22 июня 1941 года гитлеровская Германия напала на СССР. Новое руководство разведки принимает решение направить Ланга на нелегальную работу в Латинскую Америку. Постоянным местом резидентуры была определена Аргентина, поддерживавшая в те годы политические и экономические отношения с фашистской Германией.
В ноябре 1941 года группа была готова к отъезду. Предполагалось направить разведчиков через Иран, Индию, страны Юго-Восточной Азии. На рассвете 7 декабря японские самолеты внезапно обрушились на американскую военно-морскую базу Пёрл-Харбор на Гаваях. Завязалась война между Японией и США. Этот путь стал опасным.
Начались поиски другого пути. Но по дороге, в Баку, Ланг заболел сыпным тифом. Затем Персидский залив — Тегеран — Карачи — Бомбей — Коломбо — и снова Персидский залив.
В июне 1942 года разведывательная группа вновь оказалась в Тегеране. В письме Стефана Ланга на имя начальника разведки — крик души:
Уважаемый товарищ Фитин!
Обращаюсь к Вам как к начальнику и товарищу. Вот уже 8 месяцев я со своими товарищами нахожусь в пути, но от цели мы так же далеки, как и в самом начале. Нам не везет. Однако прошло уже 8 ценных месяцев, в течение которых каждый советский гражданин отдал все свои силы на боевом или трудовом фронте. Если не считать 3-х месяцев, проведенных на пароходе и в Индии, где я все же что-нибудь да сделал для нашего общего дела, я ничего полезного для войны не сумел осуществить.

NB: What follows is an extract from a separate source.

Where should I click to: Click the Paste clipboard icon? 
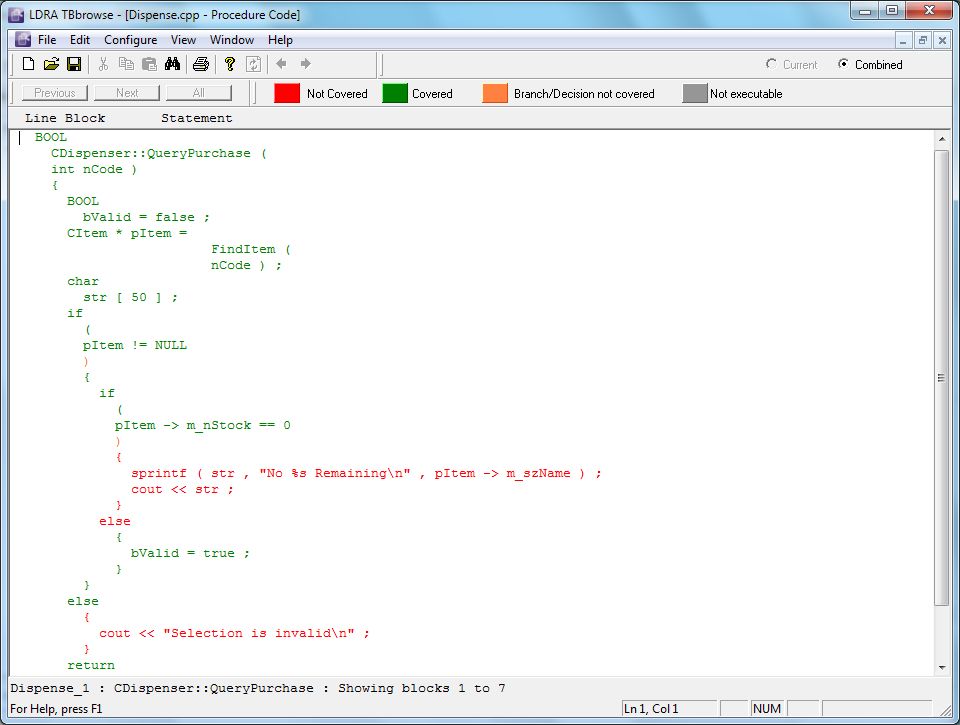(149, 64)
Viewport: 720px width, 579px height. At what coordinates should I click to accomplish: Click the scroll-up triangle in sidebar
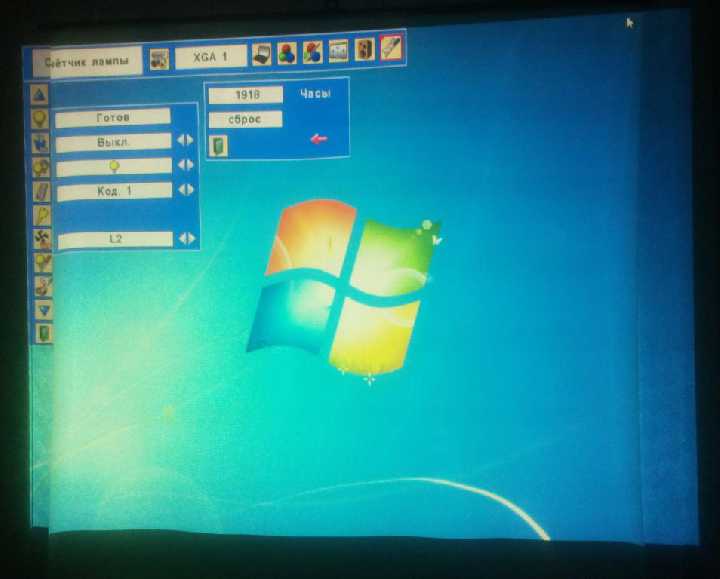point(40,95)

А сейчас больше, чем когда-либо время ценно. Мне стыдно моего «трудового рекорда» во время Отечественной войны. Тот факт, что я лично в этом не виноват, меня не успокаивает.

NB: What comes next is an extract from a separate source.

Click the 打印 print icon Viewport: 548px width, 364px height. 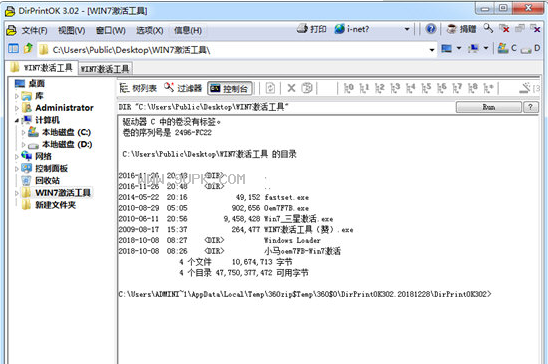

Сейчас нам предстоит вновь неопределенность, выжидание. Этого я больше не могу совместить со своей совестью. Условия в странах нашего назначения с момента нашего отъезда из Москвы изменились. Поставленные тогда перед нами задания, насколько я понимаю, сейчас частично нереальны. Даже в самом лучшем случае нам потребуется 3–4 месяца, чтобы добраться до места. К тому времени война кончится или будет близка к концу.
Цель этого письма — изложить свои соображения и просить Вас как начальника и товарища помочь мне сейчас перейти на работу и нагнать потерянное время.
Прошу извинить за беспокойство, но я лишен возможности лично переговорить с Вами, а особые условия, в которых мы находимся, не дают мне другой возможности.
Разрешите мне вернуться в СССР и пойти на фронт для выполнения непосредственной для войны работы. Вы помните, что я уже был мобилизован от Политуправления РККА, откуда Вы меня сняли. Я могу работать для вас, но очень прошу — не в тылу. Наконец, когда Красная Армия перейдет немецкую границу — в Германию или Австрию, — для меня найдется достаточно работы.